GLAST1b, the exon-9 skipping form of the glutamate-aspartate transporter EAAT1 is a sensitive marker of neuronal dysfunction in the hypoxic brain.

In normal brain, we previously demonstrated that the exon-9 skipping form of glutamate-aspartate transporter (GLAST; which we refer to as GLAST1b) is expressed by small populations of neurons that appear to be sick or dying and suggested that these cells were subject to inappropriate local glutamate-mediated excitation. To test this hypothesis we examined the expression of GLAST1b in the hypoxic pig brain. In this model glial glutamate transporters such as GLAST and glutamate transporter 1 (GLT-1) are down-regulated in susceptible regions, leading to regional loss of glutamate homeostasis and thus to brain damage. We demonstrate by immunohistochemistry that in those brain regions where astroglial glutamate transporters are lost, GLAST1b expression is induced in populations of neurons and to a lesser extent in some astrocytes.

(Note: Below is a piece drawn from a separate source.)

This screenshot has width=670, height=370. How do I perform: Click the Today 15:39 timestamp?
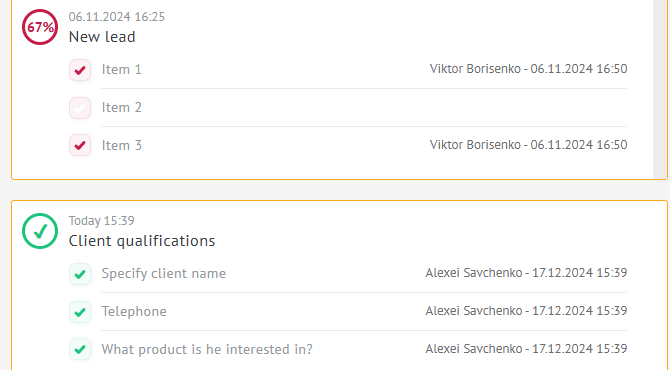[x=102, y=220]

These neurons were also immunolabeled by antibodies against the carboxyl-terminal region of GLAST but did not label with antibodies directed against the amino-terminal region. Our Western blotting data indicate that GLAST1b expressed by neurons lacks the normal GLAST amino-terminal region and may be further cleaved to a smaller approximately 30-kDa fragment. We propose that GLAST1b represents a novel and sensitive marker for the detection of neurons at risk of dying in response to hypoxic and other excitotoxic insults and may have wider applicability in experimental and clinical contexts.